Cold War
Music makes the people come together (and apart) Por Martín Cuesta
Resulta difícil no comparar la nueva película del director polaco Pawel Pawlikowski con su antecedente más cercano en el tiempo, aquella multipremiada recreación histórica que era Ida (2013). Ya desde las primeras imágenes que recibimos, con esos planos en blanco y negro en los que el encuadre se llenaba de aire por encima de las cabezas de los protagonistas, con su formato 4:3, con la representación, en suma, de esa Polonia comunista preñada de grises exterior e interiormente. Pero no queremos incidir aquí, por resultar el tema demasiado obvio, en las conexiones formales y pictóricas entre ambos largometrajes, sí tal vez abrir un debate sobre el discurso político que se puede extraer de la saga pawlikoskiana, un mensaje subrepticio que podría quedar oculto por la desarmante capacidad del polaco para construir encuadres con cierta significación artística, incluso con su acierto a la hora de pulsar las cuerdas adecuadas para crear emoción en el espectador, al menos en este espectador.
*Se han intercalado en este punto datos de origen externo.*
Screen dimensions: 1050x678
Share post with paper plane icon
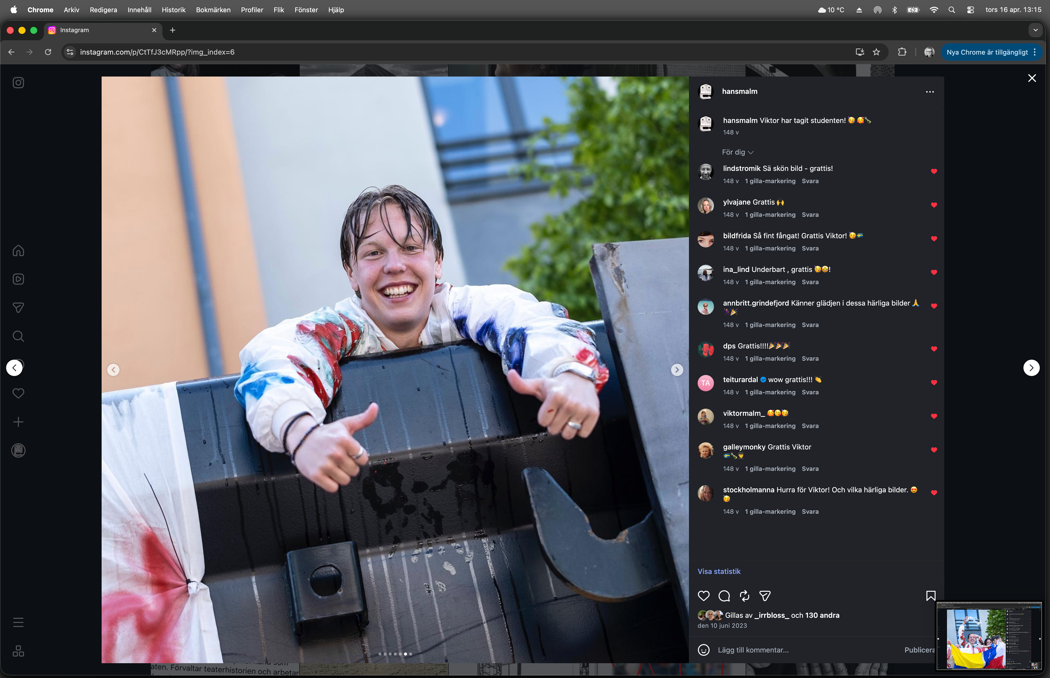765,596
Cold War, que así se llama la película que abría esta jornada del Festival de Cannes 2018, nos lleva a la Polonia de 1949, ese país con las heridas de la II Guerra Mundial aún abiertas, donde la herencia del brutal gobierno (?) nazi aún se percibe como presente. En este lúgubre ambiente, las nuevas autoridades comunistas formarán un grupo coral que, a través del folklore local, intentará llevar algo de ánimo y color a las almas de los deprimidos ciudadanos camaradas polacos primero y del bloque oriental después. Bueno, seamos sinceros, también transmitir algún mensaje de alabanza sobre el glorioso Camarada Stalin y su decisiva participación en la Gran Guerra Patriótica. Como suele pasar, entre dos de los personajes que forman parte de dicho grupo surgirá una historia de amor, un romance que llevará a dichos protagonistas a dejar atrás el paraíso de los trabajadores y su opresor paternalismo en busca de la capitalista libertad de Occidente, de la libérrima música de jazz como sustituta de la muy socialista polifonía grupal.
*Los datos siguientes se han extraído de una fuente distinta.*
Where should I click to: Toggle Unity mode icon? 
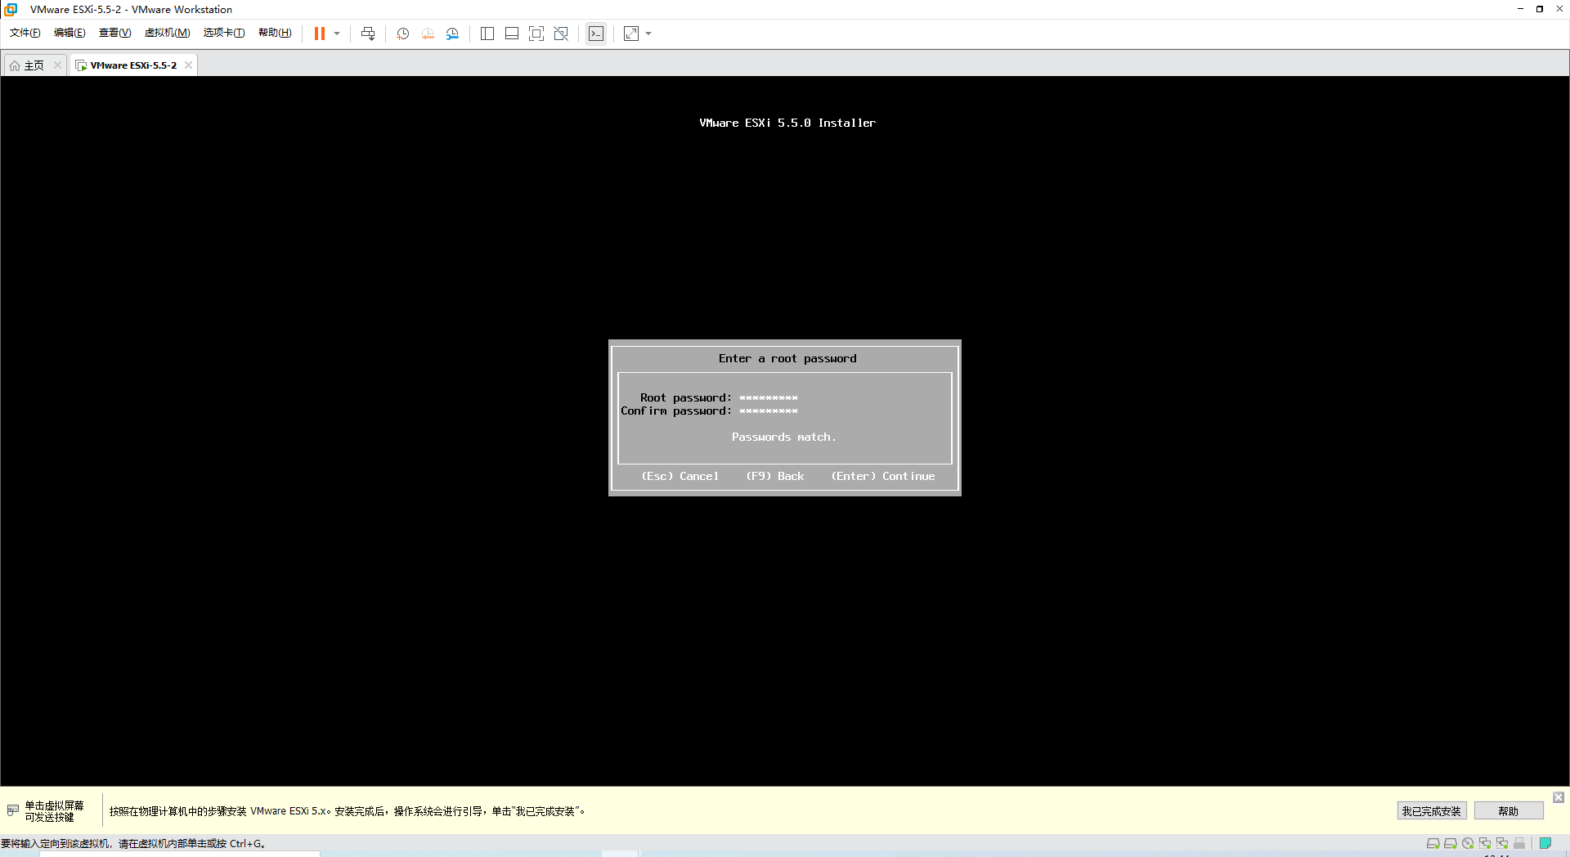[x=561, y=34]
El conflicto, esa guerra fría a la que se refiere el título del filme, se encarna aquí por tanto musicalmente, metafóricamente, en la pugna entre ese folklore teledirigido, refractario a la improvisación y un jazz en el que precisamente la improvisación es la piedra de clave sobre la que se eleva el edificio. Socialismo vs. capitalismo, iniciativa estatal vs. iniciativa individual, dos modelos incompatibles entre sí y, en medio, una pareja hija de su época y de sus inconsistencias y contradicciones, incapaz de encontrar su lugar en ninguno de los dos modelos enfrentados mortalmente. Cold War puede ser vista así, no sólo como una historia de amor (entre dos individuos) bigger than life, sino también como un documento sobre la imposibilidad del triunfo del amor (como concepto) en unos tiempos en los que la división de la sociedad es un hecho capital, determinante. Un amor imposible de encontrar en los fríos teatros de Polonia, en los animados clubes de París, o en los bosques de Tasmania, si fuera menester.
Este discurso ambivalente, no partidista, salva al filme de Pawlikowski de caer totalmente en un conservadurismo cultural que siempre ronda, como un fantasma, por el filo de sus imágenes. Esa filia por lo tradicional que llevaba a Ida a abrazar la seguridad y los hábitos del convento y que transcribe aquí la música campesina, la que se canta con la primera luz del alba en los campos de trigo como el único elemento puro frente a la utilización partidista de la armonía. La Arcadia nunca fue tan inocente como la retrata nuestro hombre, pero eso, claro, es otra historia y debe ser contada en otra ocasión.